Next Generation: Observing Cancer-Associated Mitochondrial Changes

A noninvasive microscopy technique that exploits NADH fluorescence enables researchers to observe how mitochondria alter their shape and arrangement in human tissue.

By | November 30, 2016

Mitochondria (red).FLICKR, NICHDThe technique: By keeping tabs on mitochondria, clinicians can distinguish healthy tissue from cancerous tissue and track cellular metabolism. But such subtle changes to tiny organelles are nearly impossible to detect in a clinical setting. A study published today (November 30) in Science Translational Medicine describes a new, noninvasive microscopy technique that tracks mitochondrial changes and could one day be used to help diagnose diseases.

“This is something that has been on everyone’s radar for a long time,” said Melissa Skala of the University of Wisconsin–Madison who was not involved in the study. “We’ve been developing this technology for some time, and hoping it could fill a niche in the clinic. [This study] exploits specific aspects of this technology.”

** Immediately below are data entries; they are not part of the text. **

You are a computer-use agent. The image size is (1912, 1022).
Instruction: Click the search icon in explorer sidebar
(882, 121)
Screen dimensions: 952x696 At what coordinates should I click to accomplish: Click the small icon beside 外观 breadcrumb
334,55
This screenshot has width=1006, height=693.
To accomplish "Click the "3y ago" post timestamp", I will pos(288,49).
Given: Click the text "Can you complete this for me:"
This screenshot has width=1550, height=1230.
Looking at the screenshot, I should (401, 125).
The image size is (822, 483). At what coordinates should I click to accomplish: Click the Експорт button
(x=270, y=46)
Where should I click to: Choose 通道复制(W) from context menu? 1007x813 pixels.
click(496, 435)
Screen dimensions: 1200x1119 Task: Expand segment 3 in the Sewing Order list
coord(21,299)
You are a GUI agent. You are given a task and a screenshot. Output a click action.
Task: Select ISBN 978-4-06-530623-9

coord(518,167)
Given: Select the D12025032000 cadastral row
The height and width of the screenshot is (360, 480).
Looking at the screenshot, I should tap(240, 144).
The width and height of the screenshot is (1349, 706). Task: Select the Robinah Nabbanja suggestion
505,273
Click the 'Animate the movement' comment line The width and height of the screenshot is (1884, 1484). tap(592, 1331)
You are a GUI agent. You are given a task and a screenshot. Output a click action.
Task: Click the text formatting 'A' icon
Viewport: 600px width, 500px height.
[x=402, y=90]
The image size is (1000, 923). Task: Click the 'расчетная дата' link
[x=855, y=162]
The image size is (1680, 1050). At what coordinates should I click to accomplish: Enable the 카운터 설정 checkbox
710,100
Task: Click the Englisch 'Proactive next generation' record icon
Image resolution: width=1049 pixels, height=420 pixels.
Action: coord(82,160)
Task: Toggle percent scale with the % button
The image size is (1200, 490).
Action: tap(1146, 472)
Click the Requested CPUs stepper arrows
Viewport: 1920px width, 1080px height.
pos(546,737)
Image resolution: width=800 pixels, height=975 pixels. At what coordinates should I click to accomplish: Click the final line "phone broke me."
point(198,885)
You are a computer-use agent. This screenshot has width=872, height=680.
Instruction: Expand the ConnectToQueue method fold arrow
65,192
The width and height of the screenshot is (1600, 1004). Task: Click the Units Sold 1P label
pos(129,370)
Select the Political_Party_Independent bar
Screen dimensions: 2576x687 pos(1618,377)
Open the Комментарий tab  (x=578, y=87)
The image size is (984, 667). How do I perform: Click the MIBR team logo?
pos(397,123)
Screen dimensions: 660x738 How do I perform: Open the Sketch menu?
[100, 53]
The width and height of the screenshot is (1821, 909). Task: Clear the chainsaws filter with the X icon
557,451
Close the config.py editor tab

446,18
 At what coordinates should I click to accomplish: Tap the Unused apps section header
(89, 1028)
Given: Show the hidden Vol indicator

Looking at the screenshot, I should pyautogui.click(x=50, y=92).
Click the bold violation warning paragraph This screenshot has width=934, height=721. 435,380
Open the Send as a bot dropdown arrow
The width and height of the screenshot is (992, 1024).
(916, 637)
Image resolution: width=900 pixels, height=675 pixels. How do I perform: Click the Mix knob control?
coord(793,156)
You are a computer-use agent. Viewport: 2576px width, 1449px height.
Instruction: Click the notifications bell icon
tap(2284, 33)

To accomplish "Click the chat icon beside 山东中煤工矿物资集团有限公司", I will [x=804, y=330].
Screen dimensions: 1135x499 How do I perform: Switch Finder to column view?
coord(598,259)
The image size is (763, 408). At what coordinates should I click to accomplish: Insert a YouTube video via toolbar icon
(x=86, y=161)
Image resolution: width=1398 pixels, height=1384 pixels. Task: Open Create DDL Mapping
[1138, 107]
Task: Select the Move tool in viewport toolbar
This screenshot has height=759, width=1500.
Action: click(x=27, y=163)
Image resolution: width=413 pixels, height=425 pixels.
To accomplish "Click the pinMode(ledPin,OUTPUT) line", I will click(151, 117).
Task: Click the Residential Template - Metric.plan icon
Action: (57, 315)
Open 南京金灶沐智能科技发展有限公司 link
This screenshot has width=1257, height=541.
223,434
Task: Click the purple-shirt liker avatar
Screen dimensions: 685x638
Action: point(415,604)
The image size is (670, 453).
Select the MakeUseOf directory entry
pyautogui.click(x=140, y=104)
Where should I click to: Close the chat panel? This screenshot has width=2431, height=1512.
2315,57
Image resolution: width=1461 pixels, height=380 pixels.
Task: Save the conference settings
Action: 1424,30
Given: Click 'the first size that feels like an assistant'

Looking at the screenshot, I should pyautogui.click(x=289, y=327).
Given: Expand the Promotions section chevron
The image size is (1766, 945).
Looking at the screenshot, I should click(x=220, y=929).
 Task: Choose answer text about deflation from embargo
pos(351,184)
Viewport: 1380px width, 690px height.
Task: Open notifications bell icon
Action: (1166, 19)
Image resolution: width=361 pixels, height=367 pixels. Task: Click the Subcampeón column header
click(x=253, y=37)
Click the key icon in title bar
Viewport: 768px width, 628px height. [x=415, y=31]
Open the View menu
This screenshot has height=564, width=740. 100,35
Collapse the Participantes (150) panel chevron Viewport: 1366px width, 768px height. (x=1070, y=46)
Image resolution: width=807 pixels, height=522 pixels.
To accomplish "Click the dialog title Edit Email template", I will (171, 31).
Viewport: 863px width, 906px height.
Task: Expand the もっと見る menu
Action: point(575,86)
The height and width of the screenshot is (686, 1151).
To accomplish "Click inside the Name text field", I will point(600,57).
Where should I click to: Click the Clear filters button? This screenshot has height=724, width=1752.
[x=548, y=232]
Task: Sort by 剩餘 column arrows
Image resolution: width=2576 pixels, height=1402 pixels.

The technique revolves around the mitochondrial fluorescent enzyme NADH, which can be observed via multiphoton microscopy. By focusing on mitochondrial organization alone, researchers were able to distinguish healthy skin from basal cell carcinoma and melanoma samples, suggesting that their microscopy method could have clinical applications.

The background: “At the moment, looking at mitochondria is really not part of what doctors do in the clinic,” said coauthor Irene Georgakoudi of Tufts University in Medford, Massachusetts. Although mitochondrial dysfunction has been linked to diseases from diabetes to cancer, current methods of visualizing the organelles involve the arduous tasks of removing tissue, staining it, and slicing it into thin sections for observation. “It’s a process that’s very invasive and very labor-intensive,” Georgakoudi said.

Because the task of visualizing mitochondria is so complex, Georgakoudi said, clinicians typically turn to the cell’s nucleus for early cancer diagnosis. “We don’t have any good ways of studying mitochondria in tissues, and certainly not in humans,” she said. “They’re not part of routine, diagnostic tool sets in the doctor’s office, because there are really not any good ways to do that yet.”

What’s new: The backbone of the new technique is NADH, a coenzyme involved in creating energy and synthesizing important biomolecules, and one of the few molecules in human cells that naturally fluoresces. Georgakoudi and colleagues exploited that NADH fluoresces most intensely in the mitochondria, and used lasers to take optical sections of mitochondria naturally “stained” by NADH. The team also developed an automated method to assess whether mitochondria are abnormally organized in each layer of skin tissue—one indicator of certain skin cancers.

“We are able to take very high-resolution images of individual cells without having to slice the tissue physically,” said Georgakoudi. “And then, because NADH is naturally there, we can take these images without having to use an exogenous contrast agent.”

To confirm that their technique works, the researchers tested it on patients with suspicious skin lesions, finding that they were able to distinguish healthy from cancerous tissue by examining mitochondrial organization alone.

“In normal human skin, you see a very distinct pattern of mitochondria that changes as a function of depth,” Georgakoudi said. “In cancer patients, the organization as a function of depth is basically abolished. We can use that as a diagnostic biomarker.”

The cost: Human studies employing a similar technique are already underway in Europe, Georgakoudi said, adding that her team hopes to see some variant of this approach used routinely in doctors’ offices within five years.

Unfortunately, “the laser we use to do this type of imaging is still fairly expensive, close to $100,000 in cost,” Georgakoudi said. Although less-expensive lasers may be on the horizon, the technology in its current state may prove cost-prohibitive for some facilities.

Because “this approach would ultimately enable a physician to make a diagnosis in real time, as opposed to having a patient go to the doctor, have a biopsy taken, and have a pathologist read it,” Georgakoudi said, it may well be worth the price.

D. Pouli et al., “Imaging mitochondrial dynamics in human skin reveals depth-dependent hypoxia and malignant potential for diagnosis," Science Translational Medicine, doi:10.1126/scitranslmed.aag2202, 2016.